- [Exercise] Pull out from the material below all lines with "range".

- [Records for this exercise]
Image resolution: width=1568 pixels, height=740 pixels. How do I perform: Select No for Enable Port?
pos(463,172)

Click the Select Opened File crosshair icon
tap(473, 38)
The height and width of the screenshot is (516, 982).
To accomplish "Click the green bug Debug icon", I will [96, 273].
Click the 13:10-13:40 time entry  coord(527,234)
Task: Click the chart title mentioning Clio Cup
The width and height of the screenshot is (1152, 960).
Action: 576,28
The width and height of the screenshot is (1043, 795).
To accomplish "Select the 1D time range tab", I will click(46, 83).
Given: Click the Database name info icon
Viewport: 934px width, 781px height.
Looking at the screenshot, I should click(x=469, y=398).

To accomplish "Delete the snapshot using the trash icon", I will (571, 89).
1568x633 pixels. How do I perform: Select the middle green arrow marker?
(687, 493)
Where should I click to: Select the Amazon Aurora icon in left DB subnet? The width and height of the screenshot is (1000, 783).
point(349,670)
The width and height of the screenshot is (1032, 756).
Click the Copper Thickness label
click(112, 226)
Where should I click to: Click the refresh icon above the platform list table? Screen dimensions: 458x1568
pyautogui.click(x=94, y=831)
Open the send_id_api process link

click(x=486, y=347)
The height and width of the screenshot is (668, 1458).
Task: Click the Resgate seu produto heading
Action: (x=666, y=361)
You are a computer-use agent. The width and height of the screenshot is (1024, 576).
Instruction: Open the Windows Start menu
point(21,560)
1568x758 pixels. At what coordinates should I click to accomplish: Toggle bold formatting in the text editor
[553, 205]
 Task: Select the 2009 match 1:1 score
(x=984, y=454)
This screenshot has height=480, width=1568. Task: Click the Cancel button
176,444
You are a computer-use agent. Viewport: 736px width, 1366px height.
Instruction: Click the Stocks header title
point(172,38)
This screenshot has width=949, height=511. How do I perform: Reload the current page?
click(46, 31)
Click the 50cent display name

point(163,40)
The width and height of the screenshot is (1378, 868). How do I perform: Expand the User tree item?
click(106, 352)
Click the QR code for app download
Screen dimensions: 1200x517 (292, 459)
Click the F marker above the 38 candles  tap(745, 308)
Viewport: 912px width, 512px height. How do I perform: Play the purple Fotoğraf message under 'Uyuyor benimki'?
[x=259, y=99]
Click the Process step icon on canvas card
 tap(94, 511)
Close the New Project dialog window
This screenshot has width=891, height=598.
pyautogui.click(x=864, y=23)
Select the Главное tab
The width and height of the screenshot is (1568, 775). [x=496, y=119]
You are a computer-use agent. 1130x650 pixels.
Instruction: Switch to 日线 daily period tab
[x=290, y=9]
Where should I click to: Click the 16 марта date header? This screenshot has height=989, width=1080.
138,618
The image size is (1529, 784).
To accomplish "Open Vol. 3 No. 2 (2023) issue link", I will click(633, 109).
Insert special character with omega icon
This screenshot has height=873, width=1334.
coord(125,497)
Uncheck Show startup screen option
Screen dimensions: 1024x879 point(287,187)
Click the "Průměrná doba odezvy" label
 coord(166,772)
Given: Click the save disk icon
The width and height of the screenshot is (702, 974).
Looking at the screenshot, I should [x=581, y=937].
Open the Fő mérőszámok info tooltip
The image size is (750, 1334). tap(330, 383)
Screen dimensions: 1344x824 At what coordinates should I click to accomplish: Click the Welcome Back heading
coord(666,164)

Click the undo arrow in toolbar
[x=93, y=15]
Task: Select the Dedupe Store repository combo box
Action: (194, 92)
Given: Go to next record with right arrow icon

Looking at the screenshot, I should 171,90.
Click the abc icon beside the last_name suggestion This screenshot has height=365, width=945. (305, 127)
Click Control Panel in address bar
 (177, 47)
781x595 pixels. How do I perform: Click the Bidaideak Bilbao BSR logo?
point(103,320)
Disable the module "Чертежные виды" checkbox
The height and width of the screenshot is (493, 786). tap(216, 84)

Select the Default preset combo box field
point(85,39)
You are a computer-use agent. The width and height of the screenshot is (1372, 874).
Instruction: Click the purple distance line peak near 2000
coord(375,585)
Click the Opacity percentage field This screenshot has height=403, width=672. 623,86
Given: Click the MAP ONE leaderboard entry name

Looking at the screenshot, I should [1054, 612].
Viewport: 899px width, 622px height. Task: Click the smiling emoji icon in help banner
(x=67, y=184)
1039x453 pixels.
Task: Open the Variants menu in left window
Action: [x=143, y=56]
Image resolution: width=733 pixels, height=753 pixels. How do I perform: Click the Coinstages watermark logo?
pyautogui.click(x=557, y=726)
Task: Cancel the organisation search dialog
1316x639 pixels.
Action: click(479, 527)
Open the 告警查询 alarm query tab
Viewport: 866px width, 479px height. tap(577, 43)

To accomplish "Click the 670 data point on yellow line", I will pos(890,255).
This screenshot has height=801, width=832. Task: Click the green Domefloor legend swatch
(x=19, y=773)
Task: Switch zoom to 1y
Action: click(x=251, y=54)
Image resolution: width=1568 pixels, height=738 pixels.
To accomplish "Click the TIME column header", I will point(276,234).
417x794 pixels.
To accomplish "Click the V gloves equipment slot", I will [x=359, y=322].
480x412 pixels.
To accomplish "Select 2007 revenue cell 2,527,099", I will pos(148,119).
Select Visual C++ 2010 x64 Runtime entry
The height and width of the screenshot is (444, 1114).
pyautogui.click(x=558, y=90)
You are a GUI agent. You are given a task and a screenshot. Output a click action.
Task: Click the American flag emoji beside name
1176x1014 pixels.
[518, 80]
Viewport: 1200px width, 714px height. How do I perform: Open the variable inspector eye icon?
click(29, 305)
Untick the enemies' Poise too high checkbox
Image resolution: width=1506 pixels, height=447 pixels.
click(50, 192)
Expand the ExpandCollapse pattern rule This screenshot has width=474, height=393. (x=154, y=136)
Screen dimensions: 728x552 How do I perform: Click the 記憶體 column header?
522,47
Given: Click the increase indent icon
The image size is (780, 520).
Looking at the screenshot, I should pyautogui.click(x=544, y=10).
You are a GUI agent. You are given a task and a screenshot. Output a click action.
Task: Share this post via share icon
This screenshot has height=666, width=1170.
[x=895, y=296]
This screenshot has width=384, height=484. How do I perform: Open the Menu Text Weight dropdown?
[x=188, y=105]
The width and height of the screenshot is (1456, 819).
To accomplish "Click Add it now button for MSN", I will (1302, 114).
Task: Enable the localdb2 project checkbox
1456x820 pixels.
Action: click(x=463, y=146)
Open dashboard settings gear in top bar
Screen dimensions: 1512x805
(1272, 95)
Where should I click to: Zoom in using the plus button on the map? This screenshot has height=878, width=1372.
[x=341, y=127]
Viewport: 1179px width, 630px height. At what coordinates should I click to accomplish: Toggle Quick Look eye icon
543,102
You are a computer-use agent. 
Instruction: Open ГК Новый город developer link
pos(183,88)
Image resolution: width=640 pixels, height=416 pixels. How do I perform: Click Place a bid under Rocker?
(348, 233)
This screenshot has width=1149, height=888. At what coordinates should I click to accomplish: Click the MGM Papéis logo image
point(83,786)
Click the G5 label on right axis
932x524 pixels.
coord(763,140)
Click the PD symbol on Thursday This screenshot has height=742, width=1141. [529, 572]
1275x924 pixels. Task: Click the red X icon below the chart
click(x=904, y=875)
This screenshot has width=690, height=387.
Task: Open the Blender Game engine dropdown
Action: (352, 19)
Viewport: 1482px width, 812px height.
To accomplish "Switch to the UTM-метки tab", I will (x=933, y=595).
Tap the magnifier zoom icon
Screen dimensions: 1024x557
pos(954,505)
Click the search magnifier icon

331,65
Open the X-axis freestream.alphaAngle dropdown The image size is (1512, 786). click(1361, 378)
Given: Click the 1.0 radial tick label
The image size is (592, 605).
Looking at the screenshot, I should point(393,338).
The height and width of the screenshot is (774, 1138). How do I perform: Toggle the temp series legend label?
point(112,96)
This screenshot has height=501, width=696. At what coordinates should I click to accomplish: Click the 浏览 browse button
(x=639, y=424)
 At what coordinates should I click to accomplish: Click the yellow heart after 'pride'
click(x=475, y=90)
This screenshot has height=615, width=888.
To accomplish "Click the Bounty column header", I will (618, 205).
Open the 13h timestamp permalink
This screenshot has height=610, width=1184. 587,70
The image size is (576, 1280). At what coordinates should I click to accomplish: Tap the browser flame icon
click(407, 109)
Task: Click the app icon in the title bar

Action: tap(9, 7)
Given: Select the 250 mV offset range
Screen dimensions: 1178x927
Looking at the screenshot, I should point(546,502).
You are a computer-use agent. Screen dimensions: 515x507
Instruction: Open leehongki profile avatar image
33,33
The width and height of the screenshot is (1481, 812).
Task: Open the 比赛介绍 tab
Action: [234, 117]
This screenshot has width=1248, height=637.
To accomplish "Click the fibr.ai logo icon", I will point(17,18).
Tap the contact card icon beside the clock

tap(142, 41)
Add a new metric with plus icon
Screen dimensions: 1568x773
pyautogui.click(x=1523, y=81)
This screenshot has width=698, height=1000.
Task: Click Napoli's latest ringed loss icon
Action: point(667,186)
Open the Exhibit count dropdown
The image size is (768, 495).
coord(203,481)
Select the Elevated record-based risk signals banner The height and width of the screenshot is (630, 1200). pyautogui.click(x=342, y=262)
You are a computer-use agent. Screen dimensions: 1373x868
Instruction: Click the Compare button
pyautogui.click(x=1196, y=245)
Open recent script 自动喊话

- [Exercise result]
To accomplish "Select the 1D time range tab", I will click(46, 83).
Given: Select the 250 mV offset range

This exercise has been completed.